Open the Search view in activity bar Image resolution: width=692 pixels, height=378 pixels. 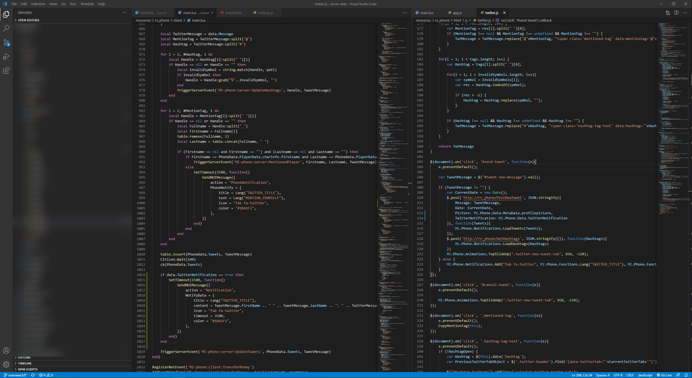click(x=6, y=28)

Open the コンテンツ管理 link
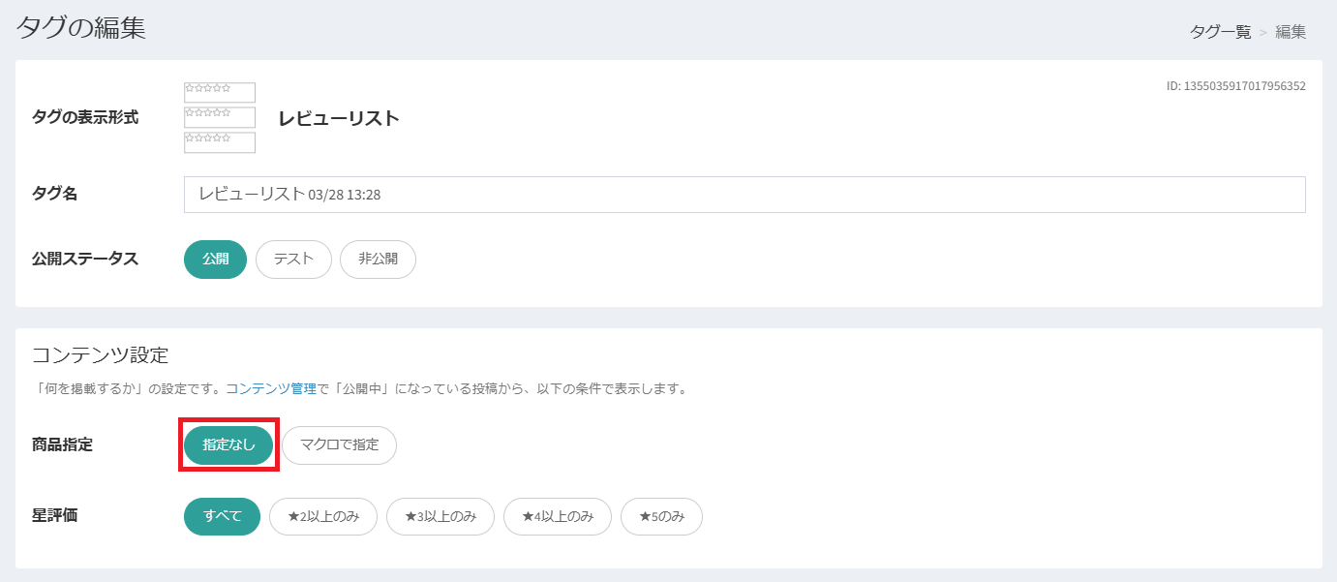[x=271, y=389]
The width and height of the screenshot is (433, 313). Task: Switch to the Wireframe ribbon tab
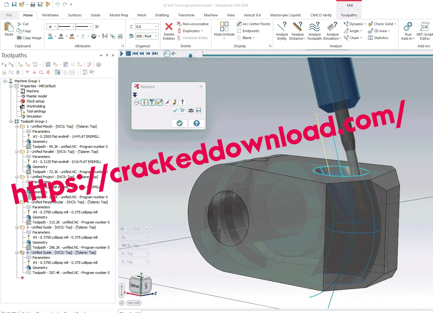click(x=50, y=15)
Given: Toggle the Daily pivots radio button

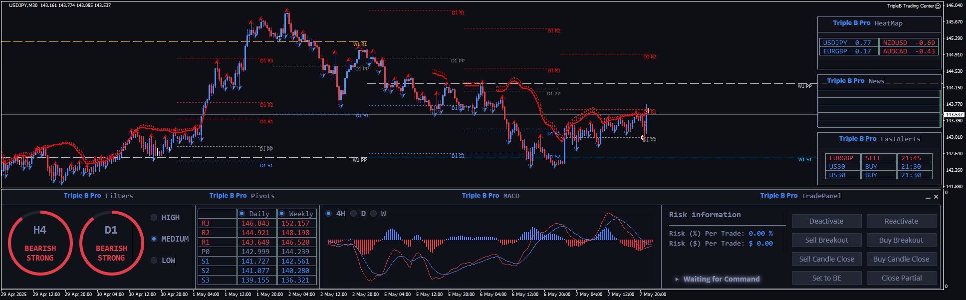Looking at the screenshot, I should coord(242,214).
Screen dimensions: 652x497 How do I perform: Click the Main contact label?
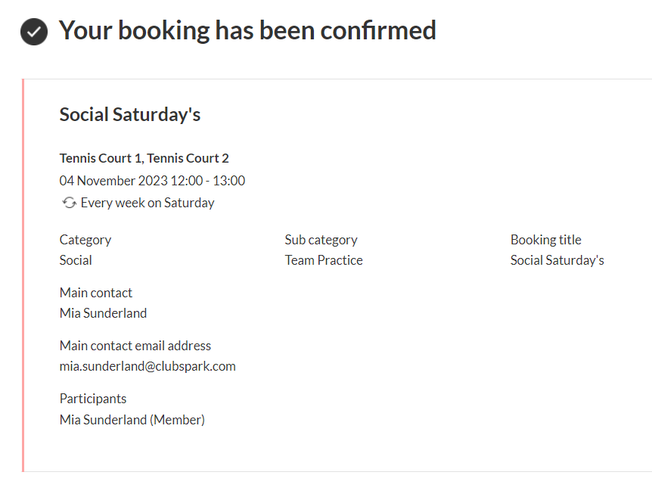click(x=96, y=293)
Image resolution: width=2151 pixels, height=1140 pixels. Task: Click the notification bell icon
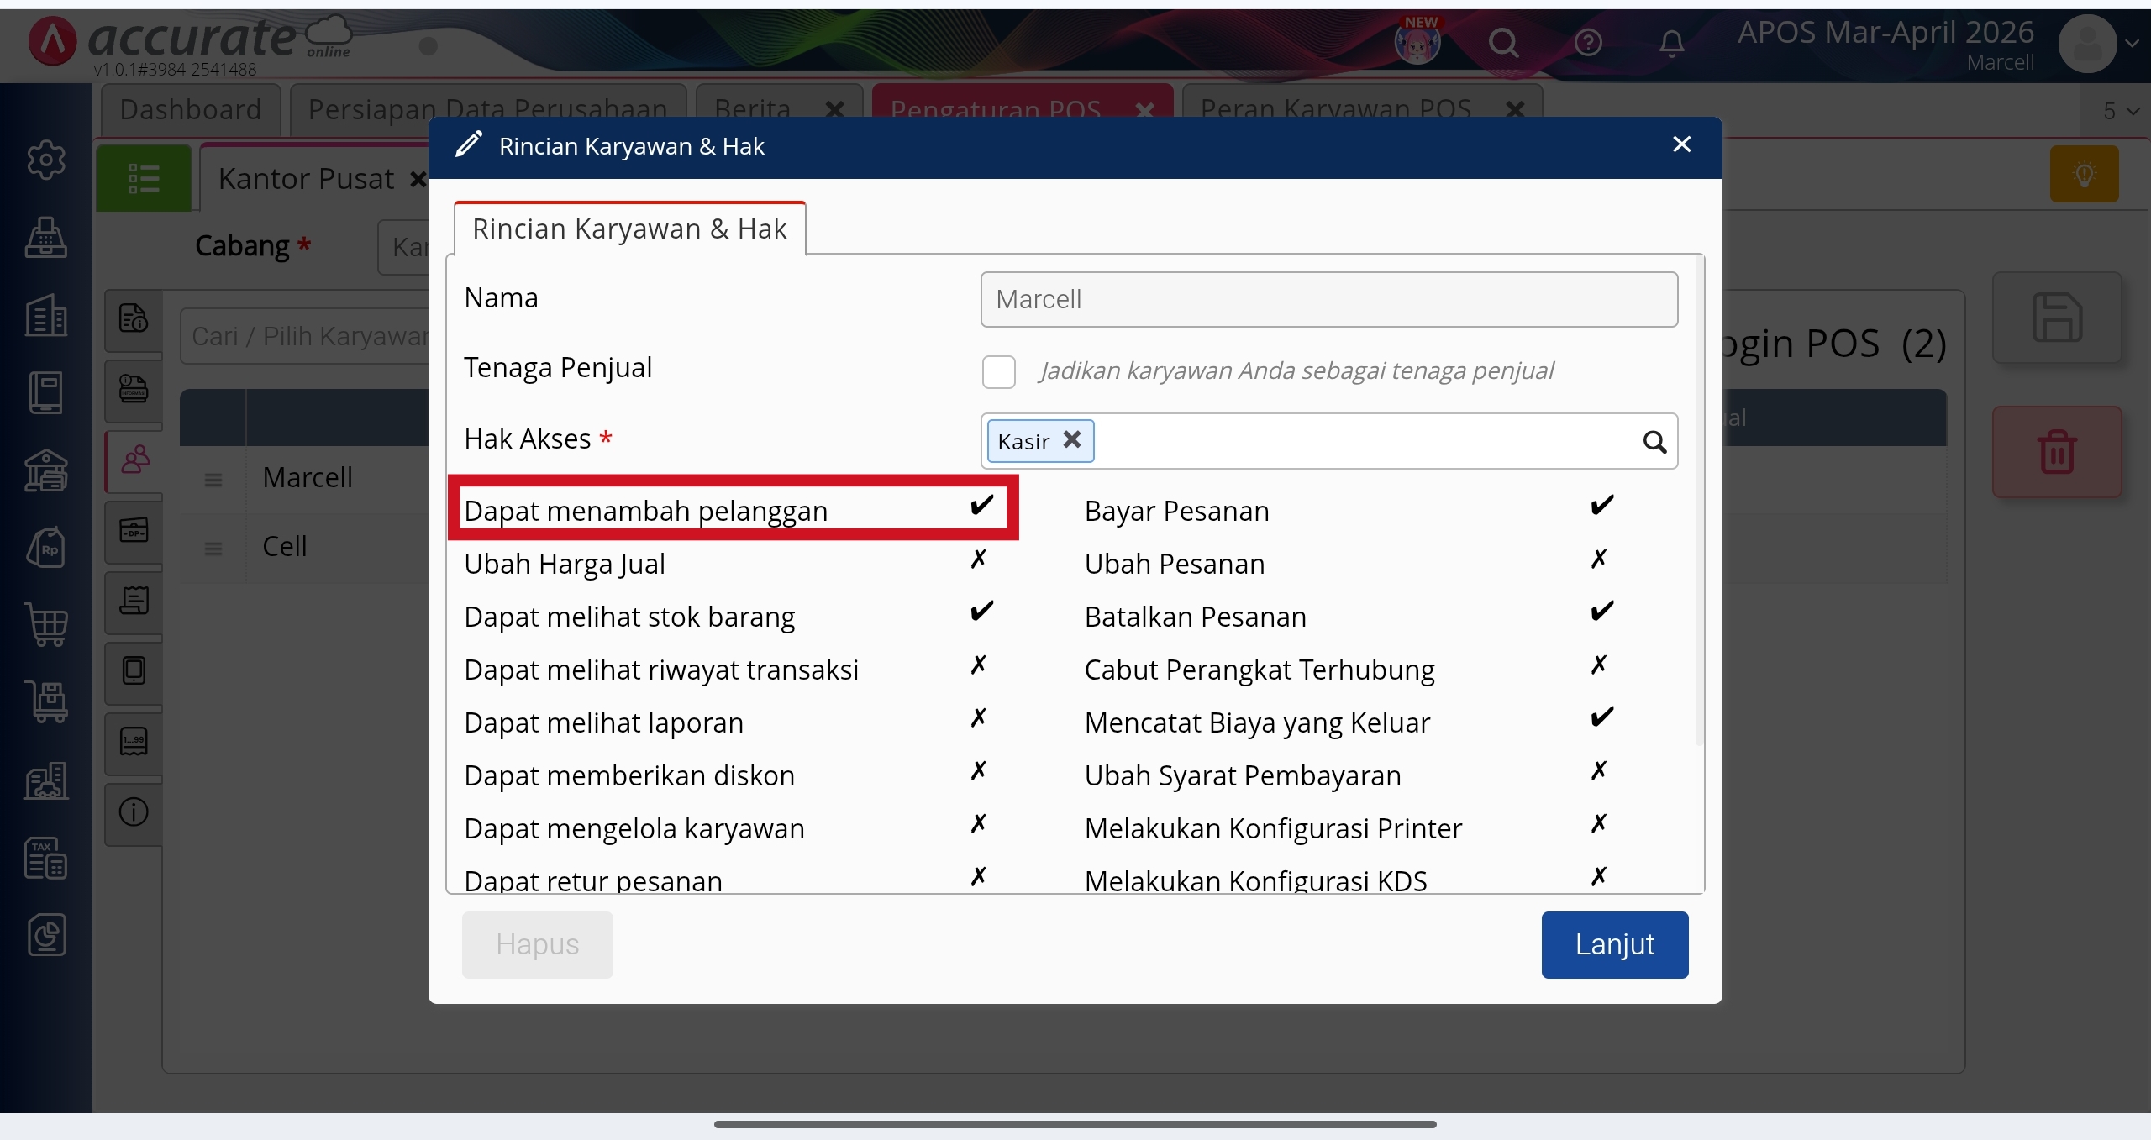pyautogui.click(x=1671, y=42)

## Work to complete
Render the lines starting at the one that contains "Given: Toggle the Daily pivots radio button" and ending at the last line of the items as a Markdown table with columns Row and Line. Skip blank lines, and leave the pictures out.

## Output of the task
| Row | Line |
|---|---|
| 1 | Given: Toggle the Daily pivots radio button |
| 2 | Looking at the screenshot, I should coord(242,214). |
| 3 | Screen dimensions: 652x497 How do I perform: Click the Main contact label? |
| 4 | click(x=96, y=293) |
| 5 | Image resolution: width=2151 pixels, height=1140 pixels. Task: Click the notification bell icon |
| 6 | pyautogui.click(x=1671, y=42) |